On Valentine’s Day, when American college students were spending time with their significant others and watching “House of Cards,” Venezuelan students stormed the streets of Caracas with the common battle cry “#SOSVENEZUELA” in protest of their government.
However, not all students studying at American universities were sitting idly by — especially not at Georgetown. Last night, 4E had the opportunity to interview Georgetown student Alberto Alfonzo (SFS ’17), a proud Venezuelan and political activist, on the current situation in his country. Before we begin our portion with Alfonzo, let’s explore what these protests are all about.
The last presidential election took place in April following the death of the former Venezuelan leader, Hugo Chavez. Since then, there have been uprisings in the streets of Venezuela. These demonstrations have swept through the neighborhoods of other political strongholds within the country and internationally, including in Washington, D.C.

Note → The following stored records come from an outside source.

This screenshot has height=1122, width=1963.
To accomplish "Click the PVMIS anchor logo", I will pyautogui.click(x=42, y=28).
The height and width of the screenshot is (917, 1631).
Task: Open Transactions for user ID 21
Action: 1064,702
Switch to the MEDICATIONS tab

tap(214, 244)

Venezuela’s last election was a close call — some might even say too close — which has created distrust in the electoral system and has spurred demands for a ballot recount. However, the current president-in-power, Nicolás Maduro, has denied all recount requests.
Under Maduro’s leadership, Venezuela has sunk more deeply into a social and economic crisis. Class warfare has risen to unprecedented levels as the socialist government has dismissed opponents and written them off as fascists who only work for personal gain. The political unrest and economic tumult have incited a powerful response.
Such a response is nothing new in the course of Venezuelan history. Alfonzo informed 4E that in Venezuela, Feb. 12 marks “The Day of the Youth,” which honors the preteens and teenagers who died in the Battle of La Victoria during the Venezuelan War of Independence in February 1814.
When asked why students seemed to be at the center of the Venezuelan uprisings, Alonzo simply responded, “I don’t know. … It’s what they have always done.” He later described the “Generation of ’28,” a group of students who effectively ousted the dictator then in power, Juan Vicente Gómez, after protests in 1928. Today, Alfonzo helps lead fellow Georgetown students and Venezuelans alike in protest of the regime in power.
Are we on the cusp of a Generation of ’13? Alfonzo believes the odds are unlikely: “The road to recovery, if paved correctly, will be long and arduous.” Otherwise, he said, “It wouldn’t be truly democratic and anything less than that would cause history to repeat itself.”
On Feb. 19, Alfonzo and several Hoyas ventured downtown to the Organization of American States (OAS) building in Washington, D.C., to protest the current situation in Venezuela. When asked about his actions, Alfonzo responded that he hoped they would lead to international involvement. “We are far away, but we’re not absent. Venezuelans are calling on international institutions to act,” he said. “We want them to react.”
Thus far, four students have died protesting in Venezuela — two in Caracas and two outside the city. The stakes for speaking out are high, but when put into context with the the situation, Alfonzo feels it’s “not only my duty, but what I want to do as a Venezuelan.”